Toll-like receptor 4 coupled Gi protein signaling pathways regulate extracellular signal-regulated kinase phosphorylation and AP-1 activation independent of NFκB activation

Previous studies have implicated heterotrimeric G(i) proteins in signaling leading to inflammatory mediator production induced by lipopolysaccharide (LPS). TLR4 has recently been shown to play a central role in response to LPS activation. We hypothesized that G(i) proteins are coupled to TLR4 activation of signaling pathways. To inhibit G(i) protein function, human embryonic kidney (HEK) 293 cells or RAW 264.7 cells were pretreated with pertussis toxin (PTx), an inhibitor of receptor-G(alphai) interaction, or transfected with dominant negative Galpha(i3) (Galpha(i3)dn) or Galpha(i2) minigene (an inhibitory carboxyl terminus of Galpha(i2)) plasmid. The cells were subsequently transfected with constitutively active TLR4 (TLR4ca) plasmid or TLR4ca together with an NFkappaB or AP-1 reporter construct. TLR4ca transfection induced ERK 1/2 activation (157 +/- 14%, P < 0.01), AP-1 activation (4.0 +/- 0.2-fold, P < 0.01), and NFkappaB activation (8.1 +/- 0.4-fold, P < 0.01) compared with empty vector controls.
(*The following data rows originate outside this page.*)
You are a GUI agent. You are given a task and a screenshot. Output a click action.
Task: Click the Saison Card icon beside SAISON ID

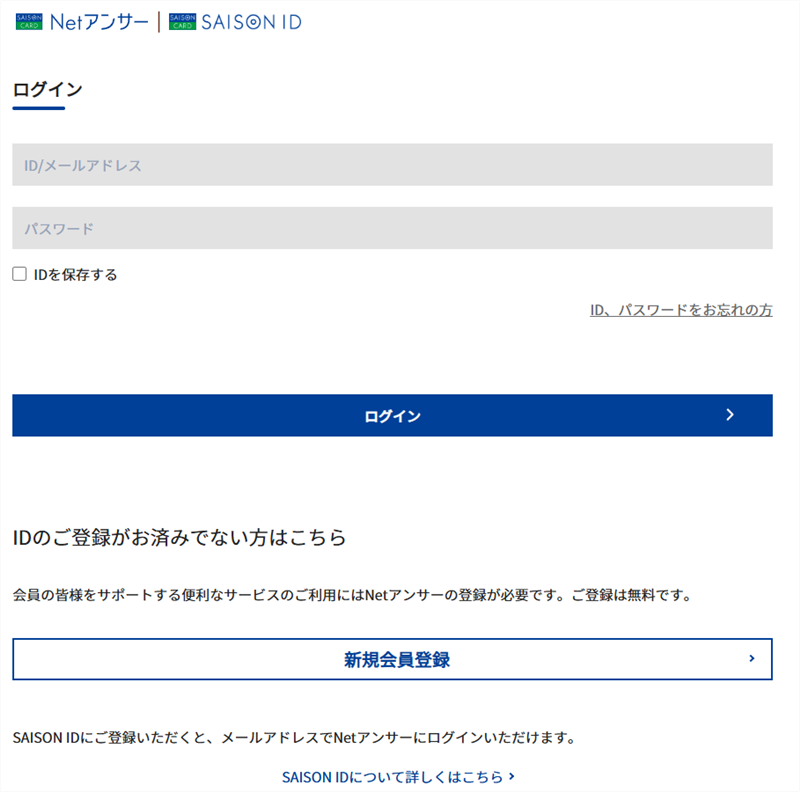pyautogui.click(x=182, y=21)
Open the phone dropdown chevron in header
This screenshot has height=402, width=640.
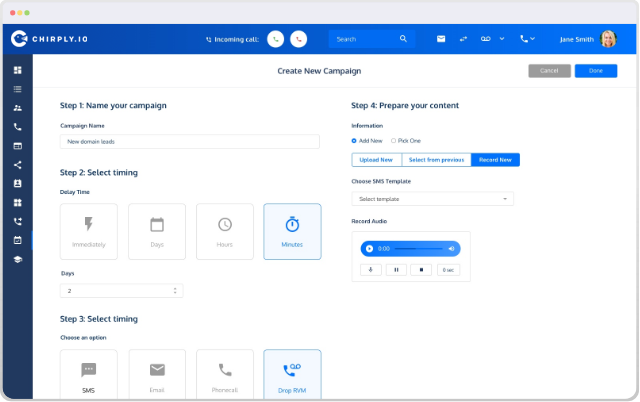coord(532,39)
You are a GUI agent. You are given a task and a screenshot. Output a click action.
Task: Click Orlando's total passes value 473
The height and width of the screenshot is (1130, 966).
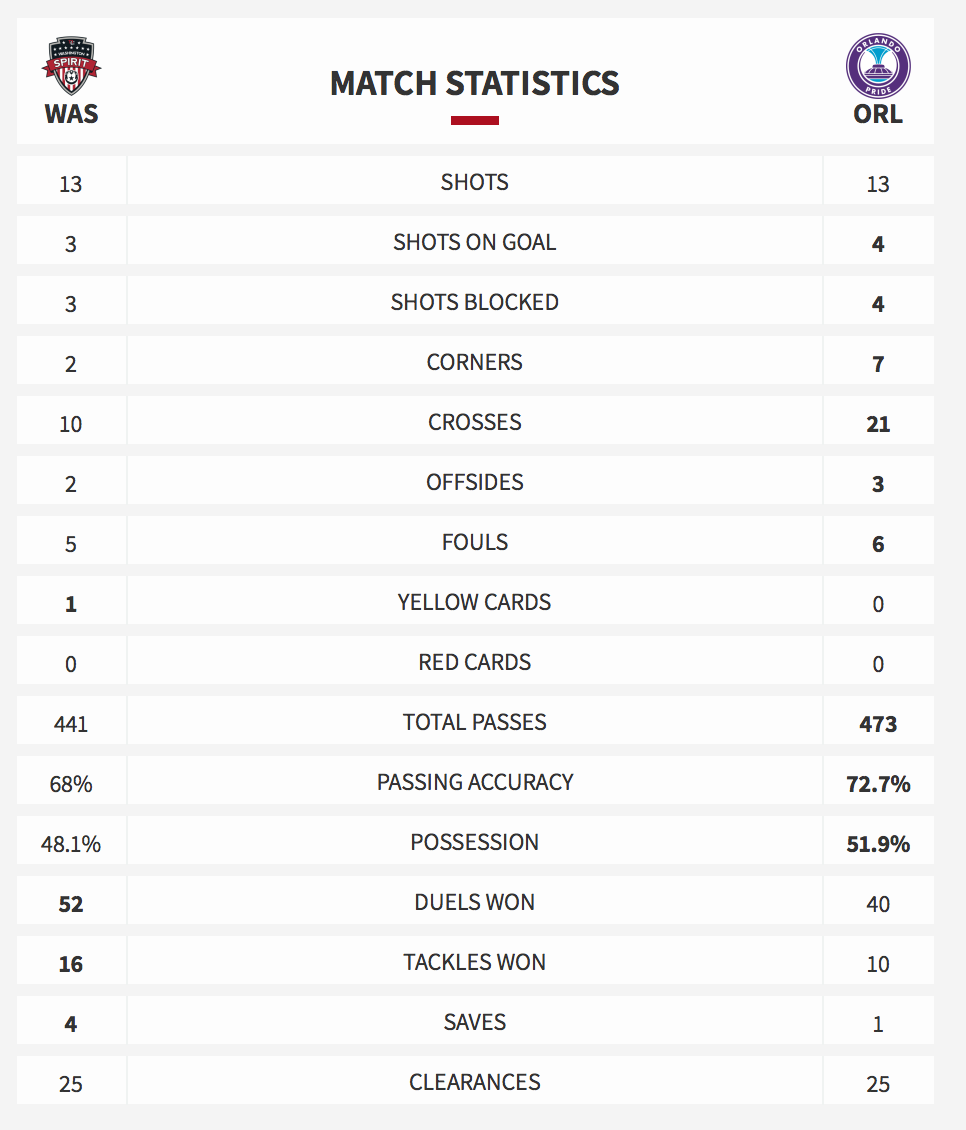point(878,724)
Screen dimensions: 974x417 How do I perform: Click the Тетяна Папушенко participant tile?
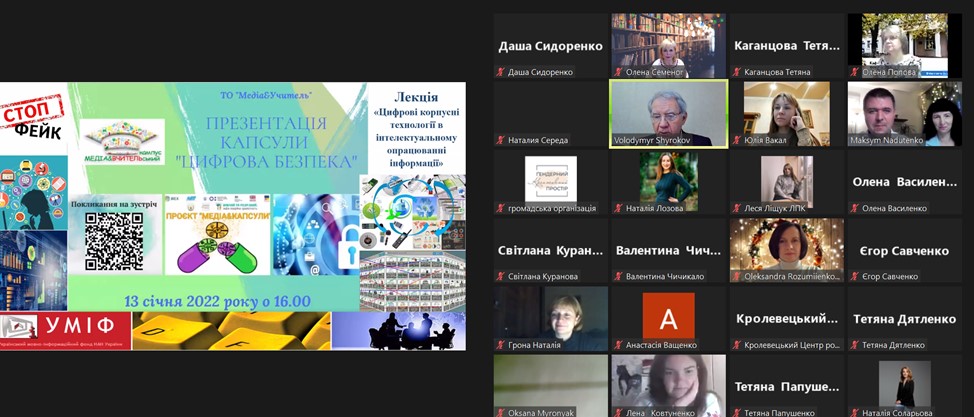[786, 386]

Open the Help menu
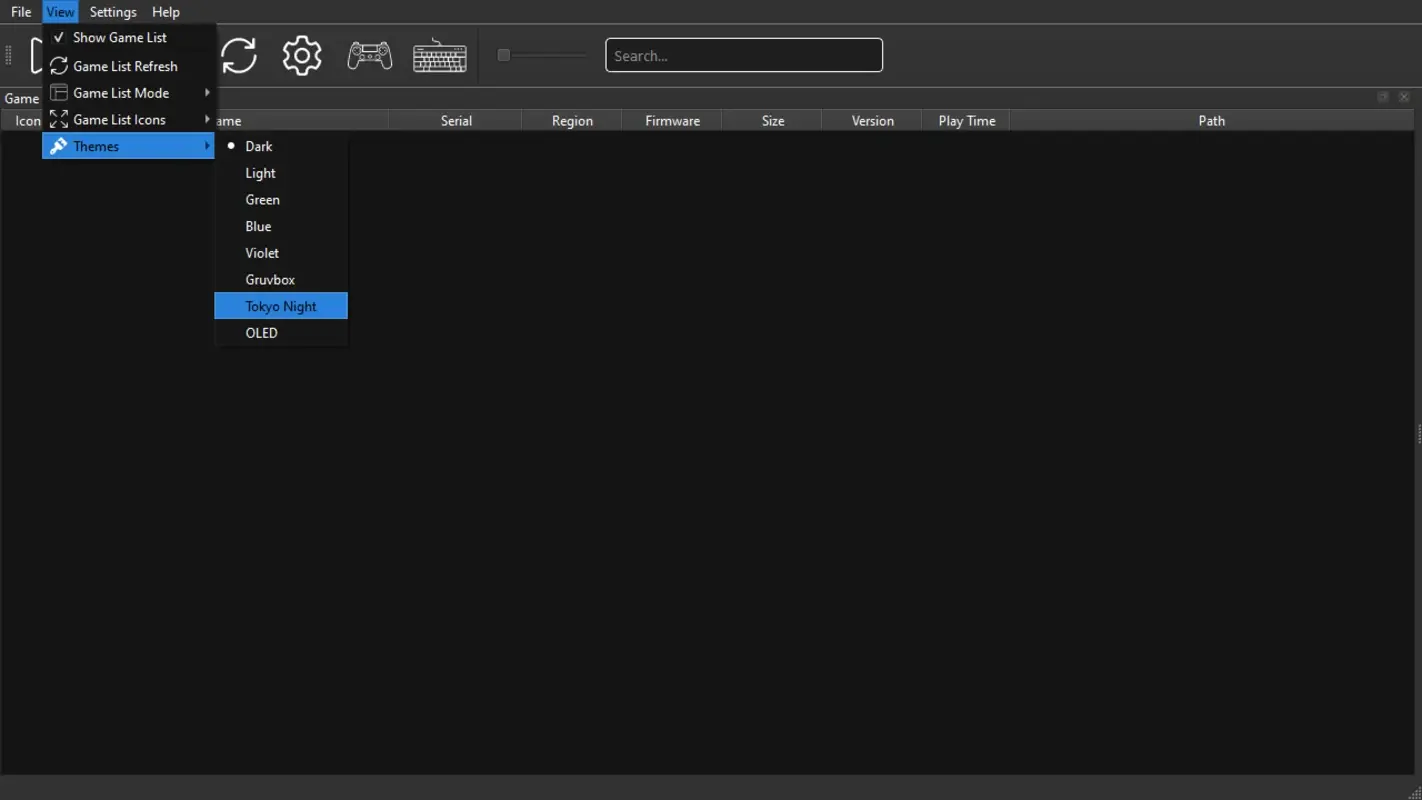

Pretreatment with PTx inhibited TLR4ca-induced ERK 1/2 phosphorylation (30 +/- 7%, P < 0.05) and AP-1 activation (36 +/- 3%, P < 0.05) but did not inhibit NFkappaB activation. Cotransfection of TLR4ca with Galpha(i3)dn or Galpha(i2) minigene also reduced TLR4ca-induced ERK 1/2 phosphorylation (34 +/- 10% and 33 +/- 5%, respectively, P < 0.05). Constitutively active Galpha(i2) and Galpha(i3) plasmids potentiated TLR4ca-induced ERK 1/2 phosphorylation (27 +/- 3% and 41 +/- 6%, respectively, P < 0.05). betaARK-ct plasmid, which inhibits the function of betagamma subunit of G protein, has no effect on TLR4ca-induced ERK 1/2 phosphorylation. These data support our hypothesis and provide the first evidence that Galpha(i)-coupled signaling pathways are activated by TLR4. The TLR4-activated Galpha(i) signaling pathway activates ERK 1/2 phosphorylation and AP-1 activation independently of TLR4-mediated signaling to NFkappaB activation.